I have essentially have all of the same questions for Storage Pod 3.0 -- and in particular, what does the software stack look like? (This config is absolutely begging for ZFS, but I have a haunting feeling that something janky is afoot upstack.) I would also be curious as to the specific nature of failures that have been seen with the deployed architecture. Have the concerns from three years ago proven to be alarmist or prescient?
That said: I think it's very valuable to get configs like this out there for public discussion -- and I think it might be inspiring us (Joyent) to similarly publicly discuss our own high density storage config...
Disclaimer: I work at Backblaze. I'm not technically on the server team, but here is what I understand: we have 450-ish Backblaze pods (each with 45 hard drives) deployed in the datacenter. We are JUST NOW starting to see some old age mortality (increased failures) of the drives we deployed about 4 and a half years ago. We're really happy with the longevity, it exceeded everything we were told to expect.
We group the drives into 15 drive RAID6 groups, where there are 13 data drives and 2 parity drives. This means we can lose 2 drives and not lose any data in that particular RAID6 group. We use the built in Linux "mdadm" tools to do this.
The network interface to a pod is through HTTPS talking with Tomcat (Java web server). Java writes the data to disk (ext4 on top of the above RAID6). Our application (backup) is very specific and performance forgiving, essentially we write data once and then re-read it once every few weeks and recalculate the SHA-1 checksums on the files to make sure the data is all completely, totally intact and a bit hasn't been thrown somewhere.
One of the "luxurious" parts of working at Backblaze is we own BOTH the client and the server. On a customer's laptop, the client pre-digests the data, breaks it up into chunks that make sense (more than 5 MBytes and less than 30 MBytes) and then the client compresses it if appropriate (we don't compress movies or audio because it would be silly wasted effort) and the client encrypts the data, then sends it through HTTPS to our datacenter. Because the client computer is supplied by customers, all their CPU cycles are "free" to us. We can conveniently break up files, encrypt them, deduplicate (within that client) all without spending any CPU cycles at Backblaze because it is done on the customer's laptop before being sent.
Again, the Backblaze storage pods really aren't the correct solution for all "off the shelf" type IT projects.

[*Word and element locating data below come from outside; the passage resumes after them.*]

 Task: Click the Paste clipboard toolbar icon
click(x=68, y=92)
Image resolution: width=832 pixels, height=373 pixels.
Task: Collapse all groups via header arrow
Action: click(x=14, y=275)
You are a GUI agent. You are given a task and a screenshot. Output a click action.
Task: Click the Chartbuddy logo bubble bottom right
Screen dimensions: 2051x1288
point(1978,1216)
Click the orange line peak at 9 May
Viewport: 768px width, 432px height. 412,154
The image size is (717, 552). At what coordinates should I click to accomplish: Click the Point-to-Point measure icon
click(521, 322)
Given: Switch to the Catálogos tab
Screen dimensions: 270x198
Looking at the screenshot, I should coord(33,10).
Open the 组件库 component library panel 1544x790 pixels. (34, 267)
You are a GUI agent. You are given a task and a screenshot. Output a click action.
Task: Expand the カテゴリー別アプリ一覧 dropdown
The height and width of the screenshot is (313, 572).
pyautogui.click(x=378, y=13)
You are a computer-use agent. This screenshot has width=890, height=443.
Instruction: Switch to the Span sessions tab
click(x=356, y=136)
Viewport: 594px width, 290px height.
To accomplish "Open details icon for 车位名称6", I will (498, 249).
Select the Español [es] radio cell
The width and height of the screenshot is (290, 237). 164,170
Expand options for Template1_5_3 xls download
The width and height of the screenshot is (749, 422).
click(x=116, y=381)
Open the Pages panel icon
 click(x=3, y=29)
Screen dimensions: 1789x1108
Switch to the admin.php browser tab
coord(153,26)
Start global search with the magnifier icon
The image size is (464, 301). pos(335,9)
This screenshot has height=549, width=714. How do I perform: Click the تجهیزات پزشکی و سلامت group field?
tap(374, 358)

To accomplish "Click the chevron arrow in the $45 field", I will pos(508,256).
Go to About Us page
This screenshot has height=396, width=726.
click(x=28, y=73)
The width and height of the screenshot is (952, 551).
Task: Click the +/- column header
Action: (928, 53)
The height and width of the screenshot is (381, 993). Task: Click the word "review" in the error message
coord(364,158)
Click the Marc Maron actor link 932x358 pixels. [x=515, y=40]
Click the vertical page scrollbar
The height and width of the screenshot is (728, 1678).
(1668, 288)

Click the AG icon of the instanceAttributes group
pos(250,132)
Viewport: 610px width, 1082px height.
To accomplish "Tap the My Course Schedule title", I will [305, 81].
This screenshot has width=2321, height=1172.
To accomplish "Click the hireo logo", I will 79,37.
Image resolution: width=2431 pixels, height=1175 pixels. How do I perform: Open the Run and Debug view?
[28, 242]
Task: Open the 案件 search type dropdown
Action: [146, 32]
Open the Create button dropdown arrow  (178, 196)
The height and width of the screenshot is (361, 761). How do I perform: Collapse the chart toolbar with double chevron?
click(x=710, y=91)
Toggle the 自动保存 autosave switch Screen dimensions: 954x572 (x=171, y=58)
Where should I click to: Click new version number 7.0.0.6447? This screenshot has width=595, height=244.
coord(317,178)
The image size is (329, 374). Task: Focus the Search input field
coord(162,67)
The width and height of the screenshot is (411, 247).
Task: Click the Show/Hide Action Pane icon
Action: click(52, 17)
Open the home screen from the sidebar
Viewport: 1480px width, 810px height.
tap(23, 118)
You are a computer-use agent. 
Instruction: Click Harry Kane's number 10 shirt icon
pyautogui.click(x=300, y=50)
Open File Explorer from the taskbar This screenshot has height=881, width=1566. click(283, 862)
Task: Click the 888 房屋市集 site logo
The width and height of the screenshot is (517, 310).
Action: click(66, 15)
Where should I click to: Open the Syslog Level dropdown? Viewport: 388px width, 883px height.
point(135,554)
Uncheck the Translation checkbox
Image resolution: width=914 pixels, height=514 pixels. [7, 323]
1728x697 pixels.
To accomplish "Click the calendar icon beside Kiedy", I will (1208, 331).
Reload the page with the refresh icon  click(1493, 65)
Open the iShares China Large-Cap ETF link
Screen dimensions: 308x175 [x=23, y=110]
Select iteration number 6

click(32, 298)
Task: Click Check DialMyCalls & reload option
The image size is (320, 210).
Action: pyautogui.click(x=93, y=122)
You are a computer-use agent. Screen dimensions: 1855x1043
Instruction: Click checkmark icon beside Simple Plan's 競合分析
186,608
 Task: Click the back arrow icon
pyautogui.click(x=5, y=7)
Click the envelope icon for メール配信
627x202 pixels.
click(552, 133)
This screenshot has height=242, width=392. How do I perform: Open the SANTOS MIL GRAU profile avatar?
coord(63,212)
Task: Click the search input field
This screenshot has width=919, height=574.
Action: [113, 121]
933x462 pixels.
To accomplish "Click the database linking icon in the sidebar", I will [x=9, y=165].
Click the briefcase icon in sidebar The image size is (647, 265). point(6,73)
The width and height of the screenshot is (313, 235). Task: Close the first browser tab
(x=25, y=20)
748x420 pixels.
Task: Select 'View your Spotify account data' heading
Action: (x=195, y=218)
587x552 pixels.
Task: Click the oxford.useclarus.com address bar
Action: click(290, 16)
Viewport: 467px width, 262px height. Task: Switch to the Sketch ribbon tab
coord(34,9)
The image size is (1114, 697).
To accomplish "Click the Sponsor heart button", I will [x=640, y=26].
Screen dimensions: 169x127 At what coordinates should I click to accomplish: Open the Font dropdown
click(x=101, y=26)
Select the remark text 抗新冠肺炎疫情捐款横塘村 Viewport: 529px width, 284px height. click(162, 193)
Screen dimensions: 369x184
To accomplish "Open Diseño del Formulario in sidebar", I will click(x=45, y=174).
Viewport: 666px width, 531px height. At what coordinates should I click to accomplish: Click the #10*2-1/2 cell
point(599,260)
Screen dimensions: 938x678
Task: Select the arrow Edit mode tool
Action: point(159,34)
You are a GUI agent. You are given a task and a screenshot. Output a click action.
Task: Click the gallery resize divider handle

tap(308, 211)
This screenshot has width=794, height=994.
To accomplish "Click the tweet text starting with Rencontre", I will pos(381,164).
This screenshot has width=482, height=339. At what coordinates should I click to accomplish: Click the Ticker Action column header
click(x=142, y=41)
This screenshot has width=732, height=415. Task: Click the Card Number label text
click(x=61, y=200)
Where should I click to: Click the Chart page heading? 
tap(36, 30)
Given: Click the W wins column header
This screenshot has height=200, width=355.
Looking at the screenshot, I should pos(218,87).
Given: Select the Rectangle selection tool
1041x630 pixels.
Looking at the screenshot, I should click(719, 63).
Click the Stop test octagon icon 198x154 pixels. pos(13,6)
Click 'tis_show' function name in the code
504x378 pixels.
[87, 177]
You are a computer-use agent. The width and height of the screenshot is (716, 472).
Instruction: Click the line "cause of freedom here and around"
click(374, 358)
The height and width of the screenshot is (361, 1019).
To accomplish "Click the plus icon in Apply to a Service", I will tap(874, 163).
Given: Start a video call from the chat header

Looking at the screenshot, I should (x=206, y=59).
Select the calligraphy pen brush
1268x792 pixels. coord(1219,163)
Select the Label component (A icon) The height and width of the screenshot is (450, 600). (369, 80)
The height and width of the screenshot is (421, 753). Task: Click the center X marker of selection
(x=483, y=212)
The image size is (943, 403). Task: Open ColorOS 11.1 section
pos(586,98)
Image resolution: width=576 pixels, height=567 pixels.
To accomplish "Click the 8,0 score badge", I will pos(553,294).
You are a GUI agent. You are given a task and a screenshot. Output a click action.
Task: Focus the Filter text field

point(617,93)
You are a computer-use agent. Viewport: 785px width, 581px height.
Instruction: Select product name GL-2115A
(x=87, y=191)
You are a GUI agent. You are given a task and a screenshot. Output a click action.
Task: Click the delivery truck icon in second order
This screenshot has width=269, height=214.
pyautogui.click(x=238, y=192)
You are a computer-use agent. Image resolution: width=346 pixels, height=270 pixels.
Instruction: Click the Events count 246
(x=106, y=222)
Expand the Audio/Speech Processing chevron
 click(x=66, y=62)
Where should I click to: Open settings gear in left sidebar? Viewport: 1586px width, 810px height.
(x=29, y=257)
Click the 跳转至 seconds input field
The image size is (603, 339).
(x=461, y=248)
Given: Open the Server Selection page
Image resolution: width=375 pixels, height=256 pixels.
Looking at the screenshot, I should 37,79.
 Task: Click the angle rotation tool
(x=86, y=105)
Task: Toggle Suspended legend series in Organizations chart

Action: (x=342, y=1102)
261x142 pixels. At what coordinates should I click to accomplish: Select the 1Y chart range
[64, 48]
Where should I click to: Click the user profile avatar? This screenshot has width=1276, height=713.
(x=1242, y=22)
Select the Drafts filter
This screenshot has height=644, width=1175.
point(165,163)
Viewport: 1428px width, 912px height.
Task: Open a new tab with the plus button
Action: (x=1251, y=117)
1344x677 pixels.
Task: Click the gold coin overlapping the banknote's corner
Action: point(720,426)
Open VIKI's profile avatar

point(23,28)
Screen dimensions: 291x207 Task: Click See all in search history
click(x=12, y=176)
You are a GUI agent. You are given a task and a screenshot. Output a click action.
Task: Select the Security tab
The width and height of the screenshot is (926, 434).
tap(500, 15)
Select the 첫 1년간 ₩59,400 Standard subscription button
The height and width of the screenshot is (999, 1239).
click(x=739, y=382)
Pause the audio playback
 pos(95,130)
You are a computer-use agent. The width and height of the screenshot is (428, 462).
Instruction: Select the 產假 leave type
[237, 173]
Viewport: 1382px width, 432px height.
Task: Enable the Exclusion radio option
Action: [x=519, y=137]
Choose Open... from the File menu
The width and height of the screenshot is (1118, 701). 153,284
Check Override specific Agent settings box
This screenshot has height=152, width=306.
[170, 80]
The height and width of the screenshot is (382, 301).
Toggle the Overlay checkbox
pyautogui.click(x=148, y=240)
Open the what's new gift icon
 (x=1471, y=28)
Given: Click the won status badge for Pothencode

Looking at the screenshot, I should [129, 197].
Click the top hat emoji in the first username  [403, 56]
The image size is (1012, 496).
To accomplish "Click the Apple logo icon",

For example, it won't meet the performance needs of many applications. But it does work exceptionally reliably in our experience as a backup solution when you have one or two programmers to help implement a custom software layer in Java.
Wow, thanks for the explanation! I would love to learn more about the software you guys use!
One specific question, how do you know if the checksum is correct? Do you keep a database of checksums stored on a specific pod? And if the checksum is not correct, do you have other copies on other pods?
All those criticisms look pretty irrelevant in Backblaze's scale-out cold storage use case. Their performance requirements are essentially zero. They already handle full pod failures, so a partial failure is no worse as long as they can recognize it and fail the whole pod.
Having said that, it is interesting to compare Backblaze's design to Facebook's Open Vault. Facebook's design has much better mechanical serviceability, redundant power supplies, and redundant SAS expanders. Facebook believes that they can afford such features even for cold storage, so why is Backblaze cutting even more corners?
Disclaimer: I work for Backblaze. The answer to almost every question put to us is "total cost of ownership". Facebook stores a lot less data per customer than Backblaze and makes more per customer than we charge. Facebook can afford to waste more money than we can, so they do.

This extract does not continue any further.